Strongpity, a hacking group, is widely using malicious Notepad++ installers to target users in Belgium and Italy.
The modus operandi is successful because of its ability to hide the malicious installer in a tool.
- An analyst called Blackorbird identified the malicious installer, and more information on the installer was provided by Minerva Labs—after their analysis.
- The malware can pilfer files and other data
- In a previous attack campaign, attackers targeted users who were interested in Truecrypt and WinRar Software.
- “Once the installer is executed, it creates a folder named Windows Data at C:\ProgramData\Microsoft and drops three files – npp[.]8[.]1[.]7[.]Installer[.]x64[.]exe, winpickr[.]exe, and ntuis32[.]exe.
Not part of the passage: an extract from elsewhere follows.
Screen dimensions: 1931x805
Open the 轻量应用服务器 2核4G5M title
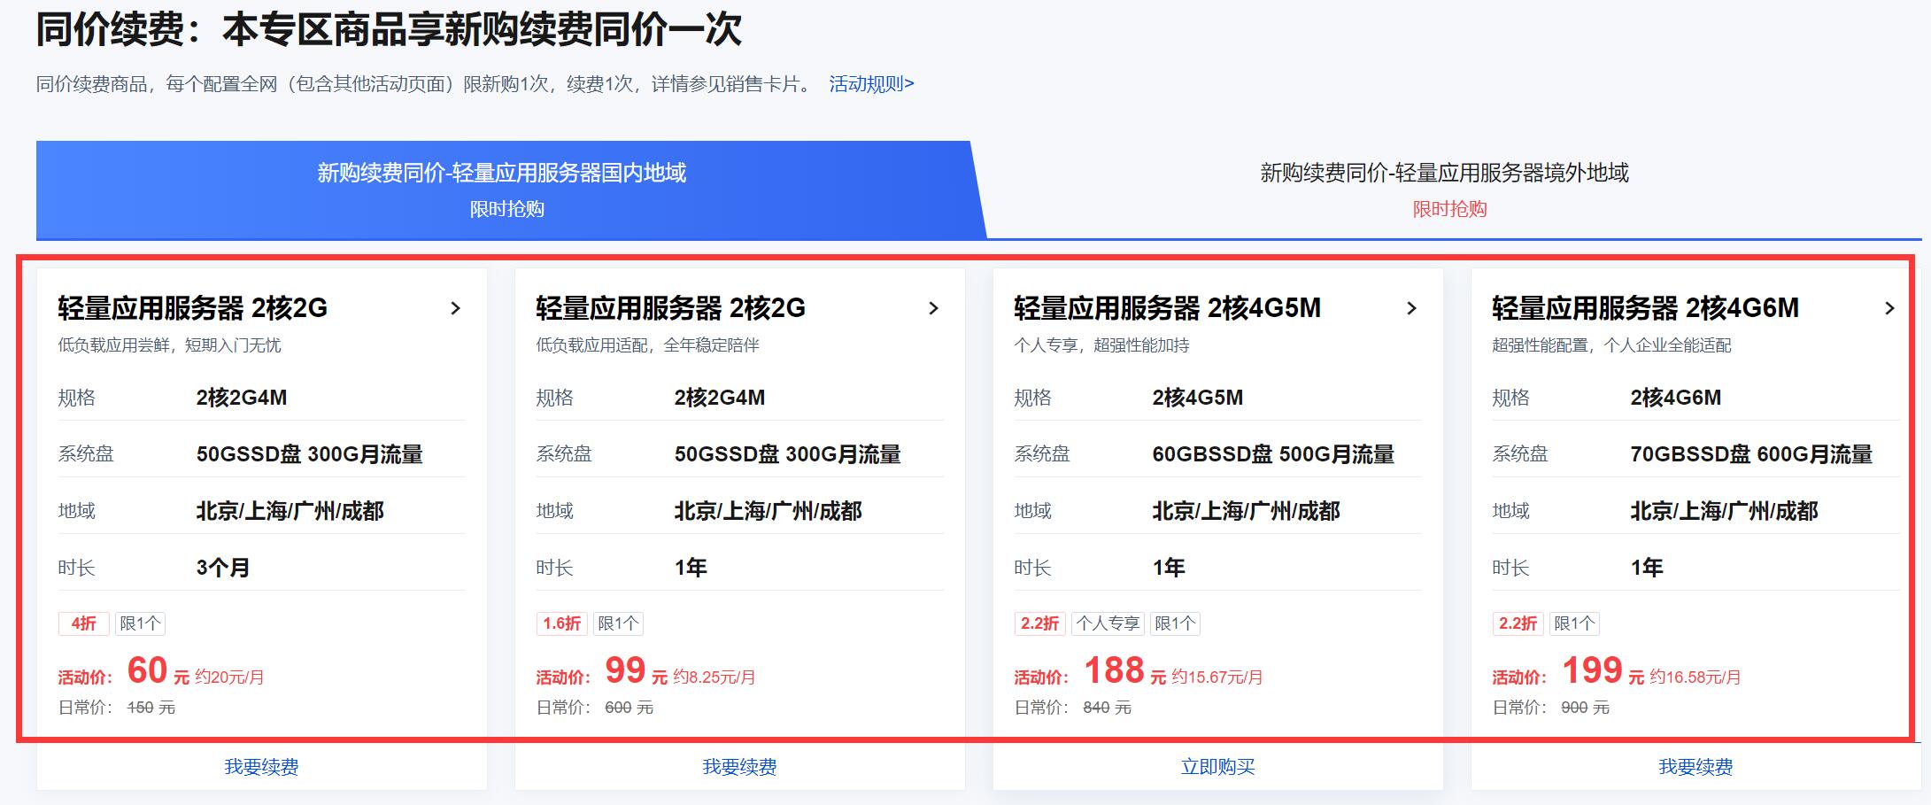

- The installation of the code editor continues as usual and the victim doesn’t notice anything that raises an alert.
- Moreover, it creates a “PickerSrv” service for malware persistence.
- The PickerSrv service executes another file ntuis32[.]exe (a keylogger component) as an overlapped window.
- The keylogger monitors all keystrokes of the user and saves them to hidden system files at C:\ProgramData\Microsoft\WindowsData. This is constantly checked by the winpickr[.]exe process.
- If a new log file is spotted, the component makes a contact with C2 for uploading the stolen data.
- Once the transfer of data is done, the original log is deleted to remove any traces of malicious actions.”
Cybercriminals have exploited users’ trust in known software. Download the Notepad++ software from the official website.